Give back each line of the listing precisely as written.

◆ ◆ ◆ ◆ ◆

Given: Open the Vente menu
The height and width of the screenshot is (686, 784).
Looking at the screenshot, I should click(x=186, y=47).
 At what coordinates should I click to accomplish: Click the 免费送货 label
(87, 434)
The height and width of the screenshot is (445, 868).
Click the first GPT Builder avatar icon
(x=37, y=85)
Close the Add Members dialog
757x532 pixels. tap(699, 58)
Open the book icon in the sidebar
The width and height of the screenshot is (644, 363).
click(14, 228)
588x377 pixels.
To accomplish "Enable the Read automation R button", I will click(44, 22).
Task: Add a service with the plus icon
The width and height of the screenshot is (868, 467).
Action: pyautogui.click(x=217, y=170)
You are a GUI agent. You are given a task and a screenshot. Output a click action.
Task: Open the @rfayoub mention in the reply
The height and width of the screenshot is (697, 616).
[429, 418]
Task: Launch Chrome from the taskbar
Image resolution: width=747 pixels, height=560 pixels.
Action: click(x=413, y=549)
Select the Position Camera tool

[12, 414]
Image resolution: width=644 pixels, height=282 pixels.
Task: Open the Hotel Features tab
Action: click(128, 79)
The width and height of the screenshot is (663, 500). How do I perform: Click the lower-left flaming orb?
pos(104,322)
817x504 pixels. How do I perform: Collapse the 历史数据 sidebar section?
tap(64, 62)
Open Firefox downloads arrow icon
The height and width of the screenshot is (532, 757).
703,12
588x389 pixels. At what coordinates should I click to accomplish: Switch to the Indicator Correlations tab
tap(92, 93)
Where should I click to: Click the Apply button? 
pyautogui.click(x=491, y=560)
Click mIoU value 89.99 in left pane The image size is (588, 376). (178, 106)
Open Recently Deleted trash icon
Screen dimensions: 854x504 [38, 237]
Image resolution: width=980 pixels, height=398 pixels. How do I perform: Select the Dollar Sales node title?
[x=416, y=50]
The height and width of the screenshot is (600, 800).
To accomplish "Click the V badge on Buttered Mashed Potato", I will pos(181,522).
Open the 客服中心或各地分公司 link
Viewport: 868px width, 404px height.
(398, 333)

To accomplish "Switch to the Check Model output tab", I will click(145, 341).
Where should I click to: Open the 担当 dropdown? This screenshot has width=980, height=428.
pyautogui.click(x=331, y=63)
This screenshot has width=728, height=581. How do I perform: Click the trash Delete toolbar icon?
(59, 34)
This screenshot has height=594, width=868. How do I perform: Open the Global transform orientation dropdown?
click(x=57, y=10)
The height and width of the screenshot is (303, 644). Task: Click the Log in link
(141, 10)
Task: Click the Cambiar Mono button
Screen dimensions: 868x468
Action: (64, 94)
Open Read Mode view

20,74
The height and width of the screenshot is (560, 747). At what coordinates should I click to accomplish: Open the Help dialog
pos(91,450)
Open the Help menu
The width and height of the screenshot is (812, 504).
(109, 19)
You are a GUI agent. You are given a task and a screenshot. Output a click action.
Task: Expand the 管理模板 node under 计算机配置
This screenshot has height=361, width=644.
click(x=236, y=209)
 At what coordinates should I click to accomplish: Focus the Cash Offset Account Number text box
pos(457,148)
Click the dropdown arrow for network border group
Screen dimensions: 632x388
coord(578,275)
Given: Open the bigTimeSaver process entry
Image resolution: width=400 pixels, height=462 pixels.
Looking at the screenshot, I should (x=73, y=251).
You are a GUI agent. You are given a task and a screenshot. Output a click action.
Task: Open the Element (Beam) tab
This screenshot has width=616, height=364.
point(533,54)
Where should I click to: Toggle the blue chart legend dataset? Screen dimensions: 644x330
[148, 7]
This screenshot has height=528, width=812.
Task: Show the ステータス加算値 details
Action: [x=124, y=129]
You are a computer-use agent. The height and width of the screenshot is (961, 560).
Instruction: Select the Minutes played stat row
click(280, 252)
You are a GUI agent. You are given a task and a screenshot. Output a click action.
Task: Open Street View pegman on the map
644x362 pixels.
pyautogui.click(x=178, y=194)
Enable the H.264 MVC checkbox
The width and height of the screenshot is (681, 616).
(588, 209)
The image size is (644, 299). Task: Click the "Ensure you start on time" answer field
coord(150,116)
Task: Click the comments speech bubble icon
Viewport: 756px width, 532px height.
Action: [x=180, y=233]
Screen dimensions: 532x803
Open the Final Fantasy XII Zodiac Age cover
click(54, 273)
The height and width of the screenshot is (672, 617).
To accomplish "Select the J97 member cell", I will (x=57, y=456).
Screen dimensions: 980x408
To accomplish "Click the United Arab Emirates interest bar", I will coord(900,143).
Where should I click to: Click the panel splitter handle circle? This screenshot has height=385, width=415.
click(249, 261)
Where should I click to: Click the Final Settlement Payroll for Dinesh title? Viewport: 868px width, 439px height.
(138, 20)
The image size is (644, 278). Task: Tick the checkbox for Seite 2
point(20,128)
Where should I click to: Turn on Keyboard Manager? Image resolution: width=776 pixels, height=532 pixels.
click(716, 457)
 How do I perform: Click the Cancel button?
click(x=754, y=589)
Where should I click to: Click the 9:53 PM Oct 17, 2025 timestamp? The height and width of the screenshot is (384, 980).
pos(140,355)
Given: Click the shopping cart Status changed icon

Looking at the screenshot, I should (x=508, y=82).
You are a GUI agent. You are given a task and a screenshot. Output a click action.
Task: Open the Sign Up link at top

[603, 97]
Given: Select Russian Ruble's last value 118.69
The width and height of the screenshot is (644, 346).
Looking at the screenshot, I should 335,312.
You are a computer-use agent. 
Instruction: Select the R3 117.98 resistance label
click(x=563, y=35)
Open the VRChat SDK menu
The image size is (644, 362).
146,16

◆ ◆ ◆ ◆ ◆

▶ _RESPONSE FOR THIS EXERCISE_:
Given: Open the Vente menu
The height and width of the screenshot is (686, 784).
Looking at the screenshot, I should click(x=186, y=47).
 At what coordinates should I click to accomplish: Click the 免费送货 label
(87, 434)
The height and width of the screenshot is (445, 868).
Click the first GPT Builder avatar icon
(x=37, y=85)
Close the Add Members dialog
757x532 pixels. tap(699, 58)
Open the book icon in the sidebar
The width and height of the screenshot is (644, 363).
click(14, 228)
588x377 pixels.
To accomplish "Enable the Read automation R button", I will click(44, 22).
Task: Add a service with the plus icon
The width and height of the screenshot is (868, 467).
Action: pyautogui.click(x=217, y=170)
You are a GUI agent. You are given a task and a screenshot. Output a click action.
Task: Open the @rfayoub mention in the reply
The height and width of the screenshot is (697, 616).
[429, 418]
Task: Launch Chrome from the taskbar
Image resolution: width=747 pixels, height=560 pixels.
Action: click(x=413, y=549)
Select the Position Camera tool

[12, 414]
Image resolution: width=644 pixels, height=282 pixels.
Task: Open the Hotel Features tab
Action: click(128, 79)
The width and height of the screenshot is (663, 500). How do I perform: Click the lower-left flaming orb?
pos(104,322)
817x504 pixels. How do I perform: Collapse the 历史数据 sidebar section?
tap(64, 62)
Open Firefox downloads arrow icon
The height and width of the screenshot is (532, 757).
703,12
588x389 pixels. At what coordinates should I click to accomplish: Switch to the Indicator Correlations tab
tap(92, 93)
Where should I click to: Click the Apply button? 
pyautogui.click(x=491, y=560)
Click mIoU value 89.99 in left pane The image size is (588, 376). (178, 106)
Open Recently Deleted trash icon
Screen dimensions: 854x504 [38, 237]
Image resolution: width=980 pixels, height=398 pixels. How do I perform: Select the Dollar Sales node title?
[x=416, y=50]
The height and width of the screenshot is (600, 800).
To accomplish "Click the V badge on Buttered Mashed Potato", I will pos(181,522).
Open the 客服中心或各地分公司 link
Viewport: 868px width, 404px height.
(398, 333)

To accomplish "Switch to the Check Model output tab", I will click(145, 341).
Where should I click to: Open the 担当 dropdown? This screenshot has width=980, height=428.
pyautogui.click(x=331, y=63)
This screenshot has width=728, height=581. How do I perform: Click the trash Delete toolbar icon?
(59, 34)
This screenshot has height=594, width=868. How do I perform: Open the Global transform orientation dropdown?
click(x=57, y=10)
The height and width of the screenshot is (303, 644). Task: Click the Log in link
(141, 10)
Task: Click the Cambiar Mono button
Screen dimensions: 868x468
Action: (64, 94)
Open Read Mode view

20,74
The height and width of the screenshot is (560, 747). At what coordinates should I click to accomplish: Open the Help dialog
pos(91,450)
Open the Help menu
The width and height of the screenshot is (812, 504).
(109, 19)
You are a GUI agent. You are given a task and a screenshot. Output a click action.
Task: Expand the 管理模板 node under 计算机配置
This screenshot has height=361, width=644.
click(x=236, y=209)
 At what coordinates should I click to accomplish: Focus the Cash Offset Account Number text box
pos(457,148)
Click the dropdown arrow for network border group
Screen dimensions: 632x388
coord(578,275)
Given: Open the bigTimeSaver process entry
Image resolution: width=400 pixels, height=462 pixels.
Looking at the screenshot, I should (x=73, y=251).
You are a GUI agent. You are given a task and a screenshot. Output a click action.
Task: Open the Element (Beam) tab
This screenshot has width=616, height=364.
point(533,54)
Where should I click to: Toggle the blue chart legend dataset? Screen dimensions: 644x330
[148, 7]
This screenshot has height=528, width=812.
Task: Show the ステータス加算値 details
Action: [x=124, y=129]
You are a computer-use agent. The height and width of the screenshot is (961, 560).
Instruction: Select the Minutes played stat row
click(280, 252)
You are a GUI agent. You are given a task and a screenshot. Output a click action.
Task: Open Street View pegman on the map
644x362 pixels.
pyautogui.click(x=178, y=194)
Enable the H.264 MVC checkbox
The width and height of the screenshot is (681, 616).
(588, 209)
The image size is (644, 299). Task: Click the "Ensure you start on time" answer field
coord(150,116)
Task: Click the comments speech bubble icon
Viewport: 756px width, 532px height.
Action: [x=180, y=233]
Screen dimensions: 532x803
Open the Final Fantasy XII Zodiac Age cover
click(54, 273)
The height and width of the screenshot is (672, 617).
To accomplish "Select the J97 member cell", I will (x=57, y=456).
Screen dimensions: 980x408
To accomplish "Click the United Arab Emirates interest bar", I will coord(900,143).
Where should I click to: Click the panel splitter handle circle? This screenshot has height=385, width=415.
click(249, 261)
Where should I click to: Click the Final Settlement Payroll for Dinesh title? Viewport: 868px width, 439px height.
(138, 20)
The image size is (644, 278). Task: Tick the checkbox for Seite 2
point(20,128)
Where should I click to: Turn on Keyboard Manager? Image resolution: width=776 pixels, height=532 pixels.
click(716, 457)
 How do I perform: Click the Cancel button?
click(x=754, y=589)
Where should I click to: Click the 9:53 PM Oct 17, 2025 timestamp? The height and width of the screenshot is (384, 980).
pos(140,355)
Given: Click the shopping cart Status changed icon

Looking at the screenshot, I should (x=508, y=82).
You are a GUI agent. You are given a task and a screenshot. Output a click action.
Task: Open the Sign Up link at top

[603, 97]
Given: Select Russian Ruble's last value 118.69
The width and height of the screenshot is (644, 346).
Looking at the screenshot, I should 335,312.
You are a computer-use agent. 
Instruction: Select the R3 117.98 resistance label
click(x=563, y=35)
Open the VRChat SDK menu
The image size is (644, 362).
146,16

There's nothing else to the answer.